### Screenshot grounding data
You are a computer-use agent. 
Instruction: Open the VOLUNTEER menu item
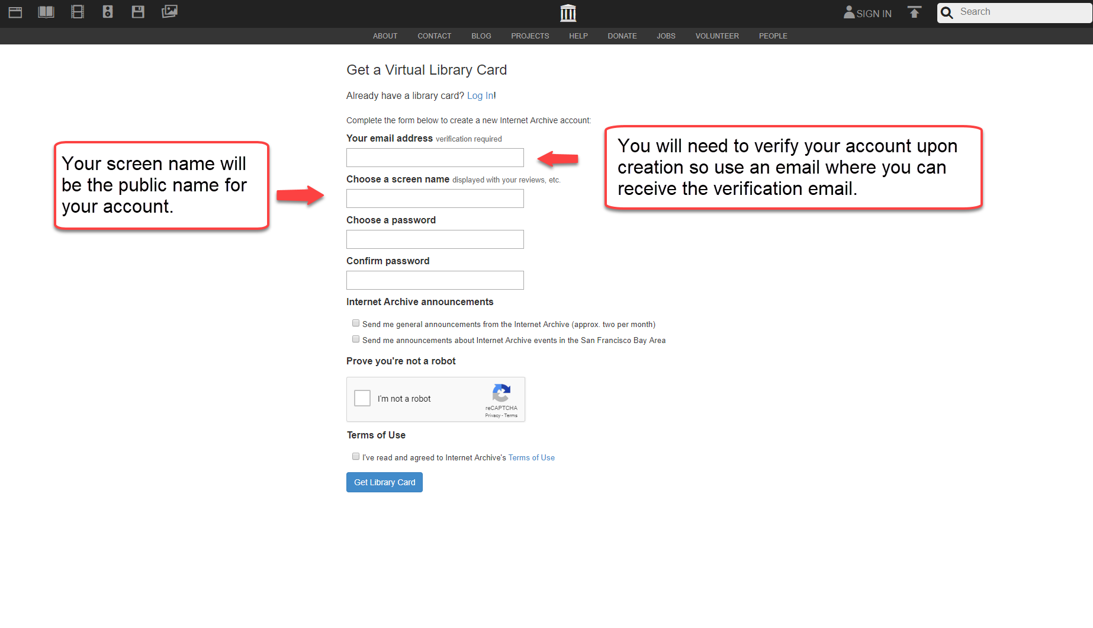click(x=717, y=36)
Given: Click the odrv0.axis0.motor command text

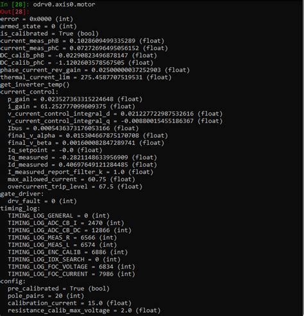Looking at the screenshot, I should pyautogui.click(x=64, y=4).
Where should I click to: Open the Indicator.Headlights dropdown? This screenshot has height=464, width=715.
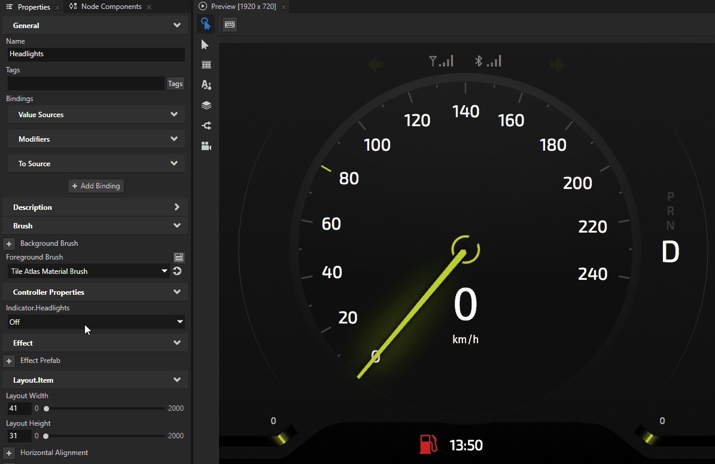click(x=96, y=322)
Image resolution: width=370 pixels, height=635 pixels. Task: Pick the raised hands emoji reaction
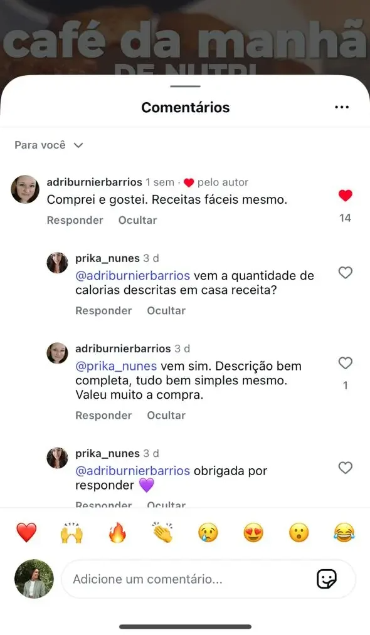[x=71, y=532]
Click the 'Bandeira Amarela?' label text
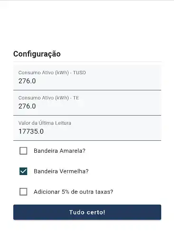The width and height of the screenshot is (174, 245). click(x=59, y=151)
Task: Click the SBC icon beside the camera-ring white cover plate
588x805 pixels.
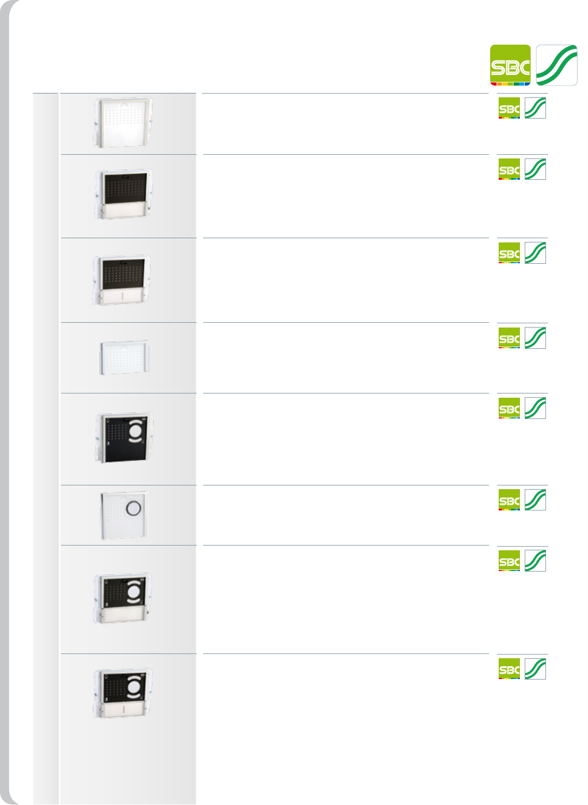Action: tap(509, 500)
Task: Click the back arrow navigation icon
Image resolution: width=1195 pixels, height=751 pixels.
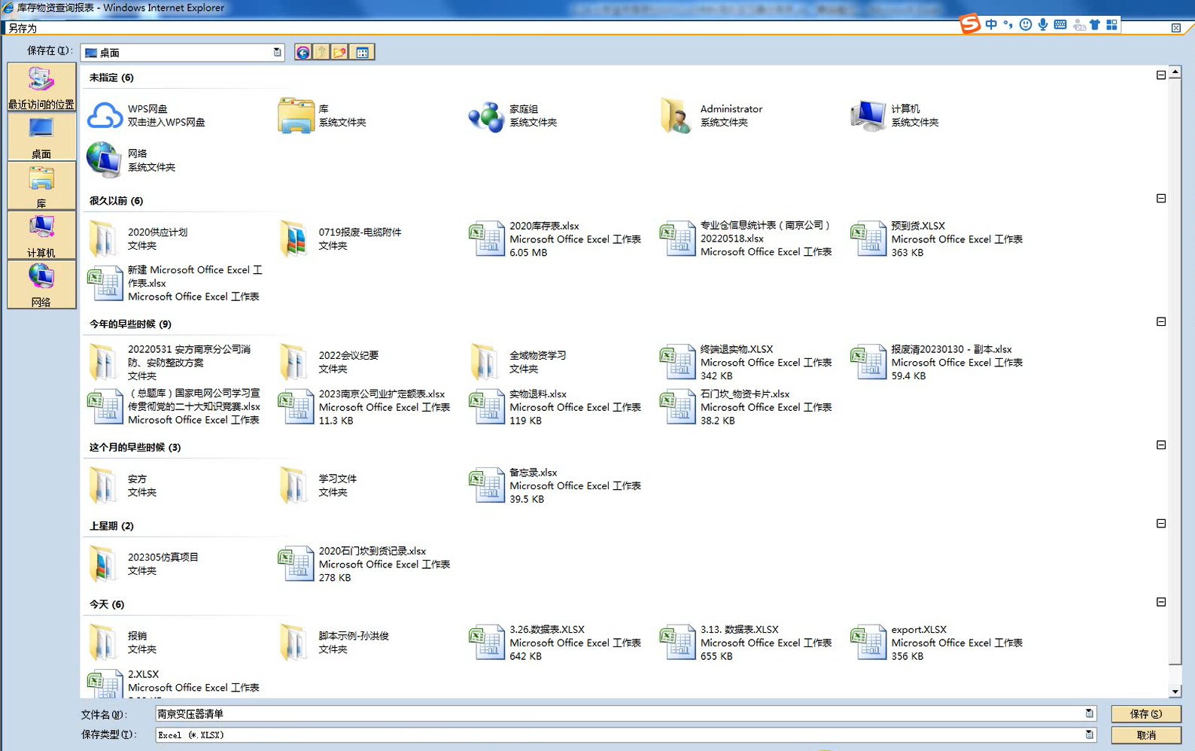Action: (x=303, y=52)
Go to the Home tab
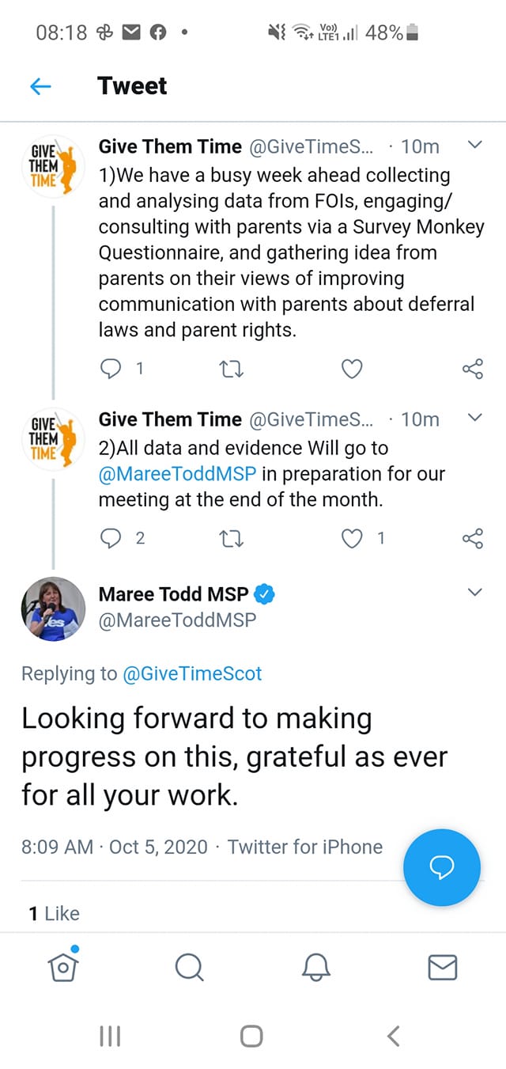Screen dimensions: 506x1069 [63, 966]
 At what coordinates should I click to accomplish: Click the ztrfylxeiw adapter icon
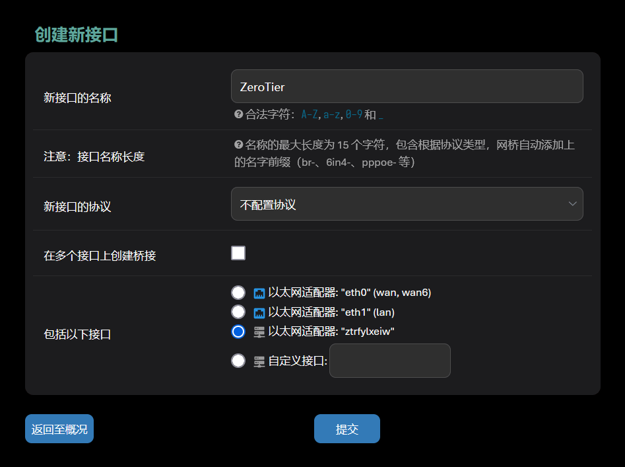[x=259, y=332]
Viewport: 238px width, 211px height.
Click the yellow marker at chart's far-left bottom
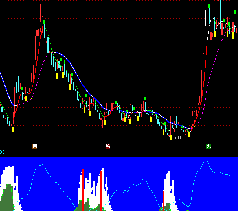pyautogui.click(x=13, y=129)
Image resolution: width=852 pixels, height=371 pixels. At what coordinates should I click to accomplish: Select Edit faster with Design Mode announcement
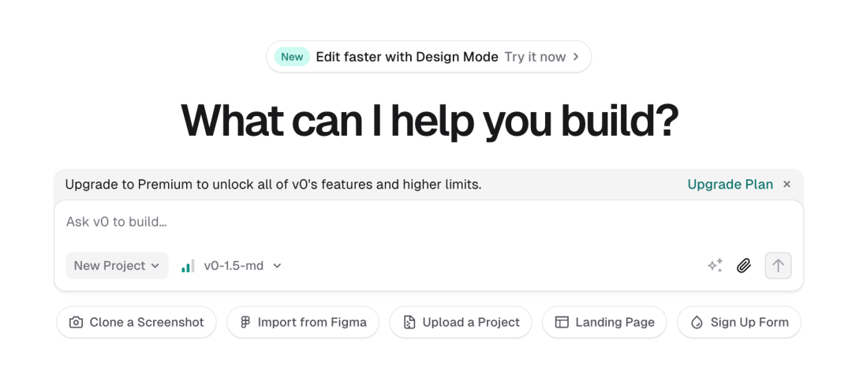pos(407,57)
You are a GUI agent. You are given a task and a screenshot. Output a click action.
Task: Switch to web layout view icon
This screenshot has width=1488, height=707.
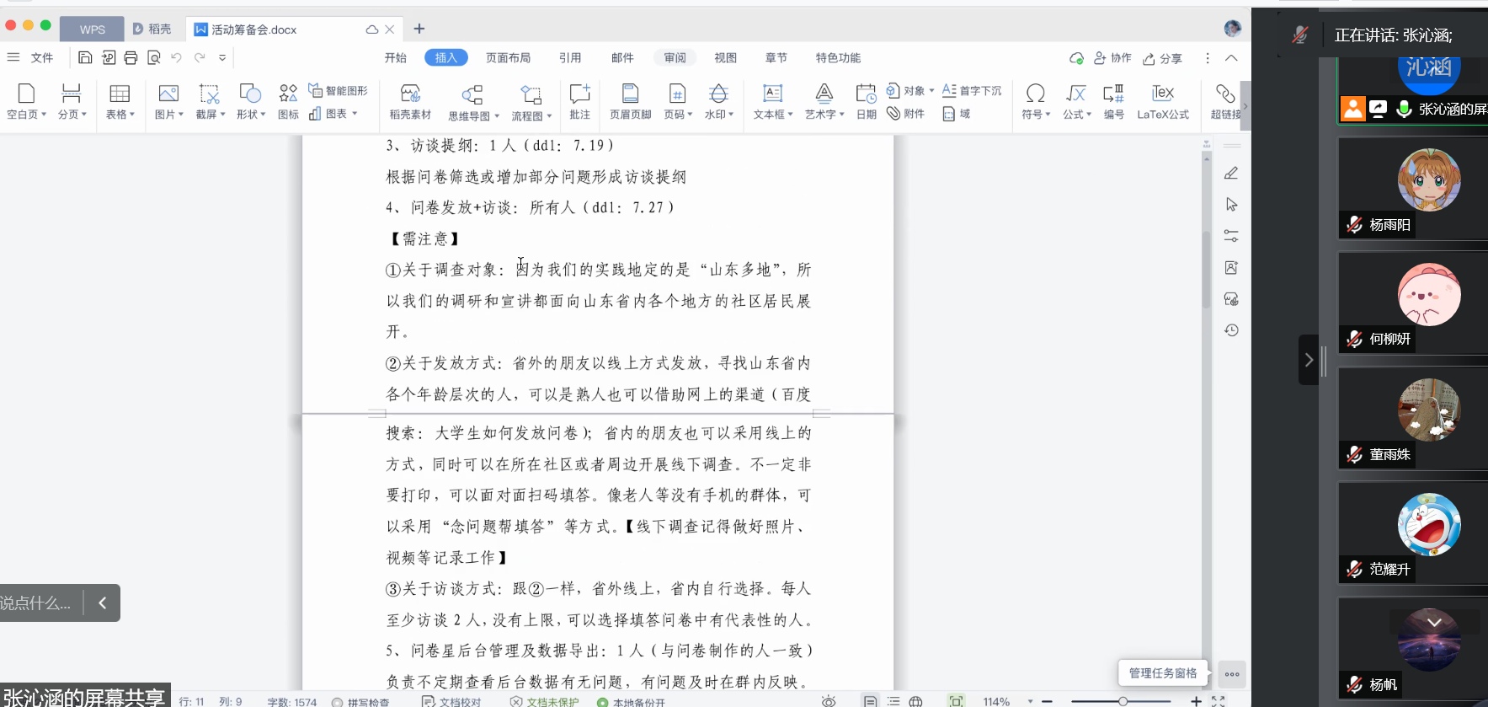tap(916, 701)
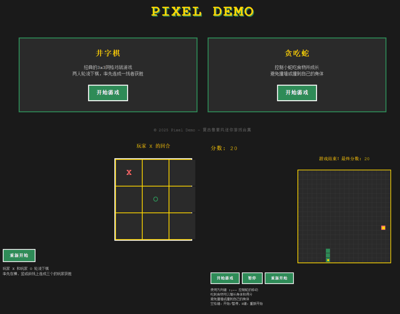The height and width of the screenshot is (314, 400).
Task: Restart the snake game with 重新开始
Action: (x=279, y=278)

### Assigned task
Among the records, find the lines that contain "agent" and copy each of them.

### Answer below
You are a computer-use agent. 
You are a GUI agent. You are given a task and a screenshot. Output a click action.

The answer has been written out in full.